Let HP1 = Hit Points of the Level 1 creatures, total (800-1200 in the examples above).

Let HP2 = Hit Points of the higher level creature (800 in the example above).

Okay, so that's probably confusing at first, but what we want to do is look at the total damage that the Level 1 creatures do, set it equal to the total hit points of the higher level creature, then take the total damage the higher level creature does and set it equal to the total hit points of the Level 1 creatures. Then, any N larger that that situation will mean the Level 1 creatures deal more damage.

Also, note that (N+(N-1)+(N-2)+...+3+2+1)=0.5*N*(N+1). This is used for how you have N creatures attacking, then one dies so you have N-1 attacking, then one dies, etc. to give the total number of attacks.

Total damage dealt by level 1 creatures = (Rounds each creature is alive for)x(Total number of attacks)x(damage per round)

D1=R*0.5*N*(N+1)*d

Total hit points of the higher level creature = (base hit points)x(multiplier)

HP2=b*X

Total damage dealt by higher level creature = (Rounds each creature is alive for)x(Number of Level 1 creatures)x(damage per round) and (damage per round)=(damage per round for Level 1 creature)x(multiplier)

D2=R*N*d*X

Total hit points of the Level 1 creatures = (Number of Level 1 creatures)x(base hit points of a Level 1 creature)

HP1=N*b

Now, by setting the damage dealt equal to the hit points (D1=HP2 and D2=HP1), and doing a little algebra (solve for R and substitute) you get the final result:

The number, N, of Level 1 creatures needed to kill a single creature of multiplier X, where X=(level+4)/5, satisfies:

**N*(N+1)>2*X^2**

Now, there are two great things about this equation. Because of the multiplier X, you can actually use this to compare non-Level 1 creatures.
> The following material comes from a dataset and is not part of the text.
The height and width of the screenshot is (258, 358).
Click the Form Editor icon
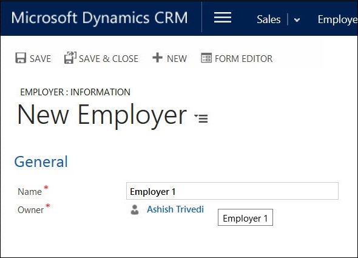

So if they have a bunch of Level 10 Orcs against your Level 25 Orc, you just calculate each ones multiplier relative to Level 1, and take the ratio of the two to get their relative multiplier. In the above example, it would be 29/14, or roughly 2:1, which means it would take three Level 10 Orcs to kill a Level 25 Orc.

Second, if there are multiple units on each side, break it down to a ratio of several low level units to the one high-level unit. For example, nine Level 1s vs. three Level 10s is just three separate battles of three to one. While this is not true to the math, it is more true to the actual play of the game (you don't get all nine attacking one creature).

This brings us to one of the overlooked aspects: the Tank ability of the creature... which is how many creatures can attack it at once. But, in general, your army will be more complicated than this analysis allows. In addition to number and level, there are also different compositions (which would affect resistances and range vs. melee) as well as traps as well as the biggest factor: the randomness inherent in the a.i. This analysis is meant as a general guideline, but should help you know when battles are expected to be blowouts, and when they might be close.